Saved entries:
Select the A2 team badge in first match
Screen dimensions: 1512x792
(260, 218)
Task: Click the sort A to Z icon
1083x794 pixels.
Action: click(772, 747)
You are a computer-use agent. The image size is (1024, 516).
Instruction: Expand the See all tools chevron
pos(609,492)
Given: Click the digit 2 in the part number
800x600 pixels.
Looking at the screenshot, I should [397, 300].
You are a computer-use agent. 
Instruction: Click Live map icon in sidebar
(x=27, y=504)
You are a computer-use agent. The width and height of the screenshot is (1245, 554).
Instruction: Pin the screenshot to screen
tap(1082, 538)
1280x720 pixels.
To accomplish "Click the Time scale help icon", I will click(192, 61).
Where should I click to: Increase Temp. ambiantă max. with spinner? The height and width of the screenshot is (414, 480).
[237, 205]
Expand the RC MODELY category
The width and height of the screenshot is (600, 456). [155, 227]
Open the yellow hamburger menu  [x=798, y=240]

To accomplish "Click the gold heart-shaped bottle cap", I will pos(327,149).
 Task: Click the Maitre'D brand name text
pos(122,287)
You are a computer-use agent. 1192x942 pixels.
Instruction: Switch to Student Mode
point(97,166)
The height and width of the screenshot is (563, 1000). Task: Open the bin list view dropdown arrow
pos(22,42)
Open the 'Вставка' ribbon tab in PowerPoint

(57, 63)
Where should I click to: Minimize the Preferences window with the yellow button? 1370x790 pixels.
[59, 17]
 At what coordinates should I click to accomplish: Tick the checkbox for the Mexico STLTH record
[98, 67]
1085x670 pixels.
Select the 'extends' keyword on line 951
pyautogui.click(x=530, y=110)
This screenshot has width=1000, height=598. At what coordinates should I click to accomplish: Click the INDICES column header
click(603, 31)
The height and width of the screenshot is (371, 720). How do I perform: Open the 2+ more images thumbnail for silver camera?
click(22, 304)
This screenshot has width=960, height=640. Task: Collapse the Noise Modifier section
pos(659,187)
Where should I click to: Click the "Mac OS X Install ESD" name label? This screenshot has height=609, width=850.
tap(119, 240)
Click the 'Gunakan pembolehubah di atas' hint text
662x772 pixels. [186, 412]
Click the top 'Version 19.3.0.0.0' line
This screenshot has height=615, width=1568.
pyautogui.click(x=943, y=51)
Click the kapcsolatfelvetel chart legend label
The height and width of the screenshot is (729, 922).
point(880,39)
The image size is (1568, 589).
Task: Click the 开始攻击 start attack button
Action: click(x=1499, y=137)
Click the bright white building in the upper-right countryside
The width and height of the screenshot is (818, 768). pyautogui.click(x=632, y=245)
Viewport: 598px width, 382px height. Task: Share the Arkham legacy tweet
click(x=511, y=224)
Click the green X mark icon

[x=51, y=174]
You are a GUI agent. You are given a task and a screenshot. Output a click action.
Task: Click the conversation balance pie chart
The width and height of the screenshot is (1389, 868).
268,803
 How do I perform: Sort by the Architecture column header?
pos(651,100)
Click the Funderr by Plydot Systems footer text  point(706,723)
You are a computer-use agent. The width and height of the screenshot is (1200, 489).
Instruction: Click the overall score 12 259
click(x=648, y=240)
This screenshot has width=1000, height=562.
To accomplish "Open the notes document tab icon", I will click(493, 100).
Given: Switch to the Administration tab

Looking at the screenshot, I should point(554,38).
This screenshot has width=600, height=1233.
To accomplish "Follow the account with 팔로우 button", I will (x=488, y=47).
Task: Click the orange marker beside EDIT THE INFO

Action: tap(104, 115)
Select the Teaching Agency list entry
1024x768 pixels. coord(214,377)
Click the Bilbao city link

• **What is expected**
Return every line of the data above in which "agent" appears.

• **Exercise solution**
You are a computer-use agent. The image size is (1024, 516).
You are a computer-use agent. 
You are a computer-use agent. The width and height of the screenshot is (1245, 554).
You are a computer-use agent. 1192x942 pixels.
You are a GUI agent. You are given a task and a screenshot. Output a click action.
You are a computer-use agent. The width and height of the screenshot is (1200, 489).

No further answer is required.